To me, the Book of Romans is about the righteousness of God – that’s what it’s about. And there are six aspects of righteousness that the book of Romans speaks on. It speaks on the fact that we need righteousness (chapters 1:18 to 3:20), and righteousness is needed because the wrath of God abides on humanity for this reason: that the Gentiles are under sin, the Jews are under sin, the whole world is under sin. You wouldn’t say that if you turned on your TV, would you? Everybody is so high and right and nothing’s to be fixed. Everybody just needs to become like all those people on TV and we’ll be fine. I don’t think so!
The fact is that all the Gentiles are under sin, the Jews are under sin, and the whole world is under sin. And so righteousness is needed and Paul speaks about in the first part we speaks about sin, but then he speaks in the second part that starts in chapter 3:21 to chapter 5:21, he speaks about salvation and also about righteousness – that it is imputed to us. It’s not earned by us, it’s not established by us – it’s imputed to us by the merits of Christ on the cross of Calvary. And he explains justification to us, speaks about justification expressed in the example of Abraham and justification experienced by the believer. In the third part he speaks about righteousness imparted – not only imputed to us, but imparted in us and among us – and that is sanctification.
He speaks in chapter 6 to 8 – in chapter 6: our new position in Christ, chapter 7: our new problem in the flesh and chapter 8: our new power in the Spirit (that is sanctification – the righteousness imparted). Then he speaks about God’s sovereignty in part four – chapters 9 to 11 where we read about Israel and God’s righteousness rejected – Israel’s past election, its present rejection and Israel’s future redemption. That is the fourth part.
Then it comes to very practical things in the fifth part, which speaks about service – righteousness practiced – lived by us. In consecration to God in chapter 12, in subjection or compliance with authority in Chapter 13, and in consideration for the weak in chapter 14 to chapter 15:13.
And then there’s the conclusion from chapter 15:14 on, where we read about Paul’s faithfulness in the ministry, Paul’s future in the ministry, Paul’s friends in the ministry, and then his final benediction. That’s an overview of the book of Romans: Sin, salvation, sanctification, sovereignty and service. That’s what it’s about. It’s about righteousness needed, righteousness imputed, righteousness imparted, righteousness rejected, and righteousness practiced. That in a nutshell is the entire book of Romans.

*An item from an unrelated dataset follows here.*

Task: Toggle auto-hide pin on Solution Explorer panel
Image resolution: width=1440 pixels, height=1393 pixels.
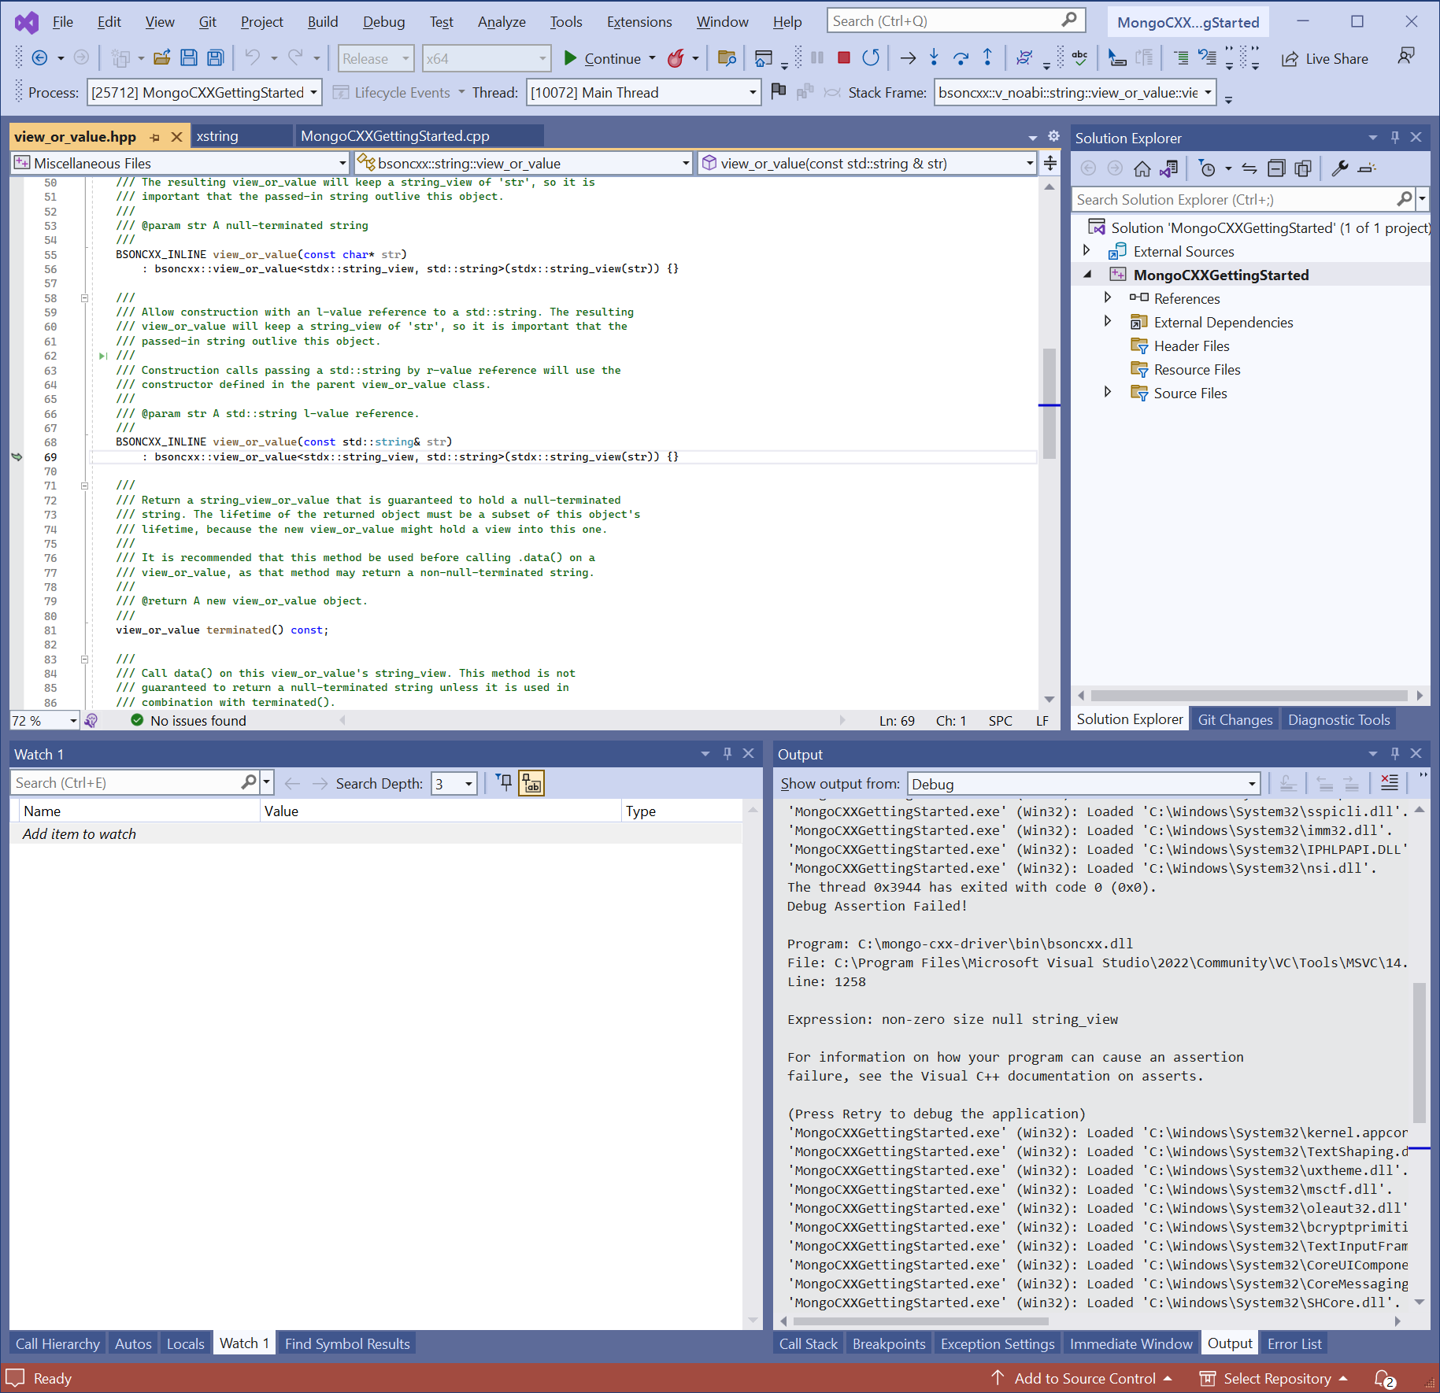Action: pyautogui.click(x=1394, y=138)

We are in the first part. The salutation we looked at last week (verses 1 to 7). This morning, we’re going to look at that certain explanation that Paul gives in verses 8 to 17. He feels that there’s something he needs to explain to the Romans – something about the reality of his life and the life of the Romans. Before he gets into all this Doctrine, he needs to explain something. He hasn’t been to see them yet, and he’s always wanted to but God has prevented him from doing that and he’s still hoping that he can come there. And that’s the part we’re in this morning and you think: ‘What can we learn spiritually from that? You know, that was Paul’s business. He couldn’t get to the Romans – you know, Uber was not functioning. And so what’s that got to do with us?’ It’s got a lot to do with us! Read with me:
8First, I thank my God through Jesus Christ for all of you, because your faith is proclaimed in all the world. 9For God is my witness, whom I serve with my spirit in the gospel of His Son, that without ceasing I mention you 10always in my prayers, asking that somehow by God’s will I may now at last succeed in coming to you.
11For I long to see you, that I may impart to you some spiritual gift to strengthen you– 12that is, that we may be mutually encouraged by each other’s faith, both yours and mine. 13I want you to know, brothers, that I have often intended to come to you (but thus far have been prevented), in order that I may reap some harvest among you as well as among the rest of the Gentiles.
14I am under obligation both to Greeks and to barbarians, both to the wise and to the foolish.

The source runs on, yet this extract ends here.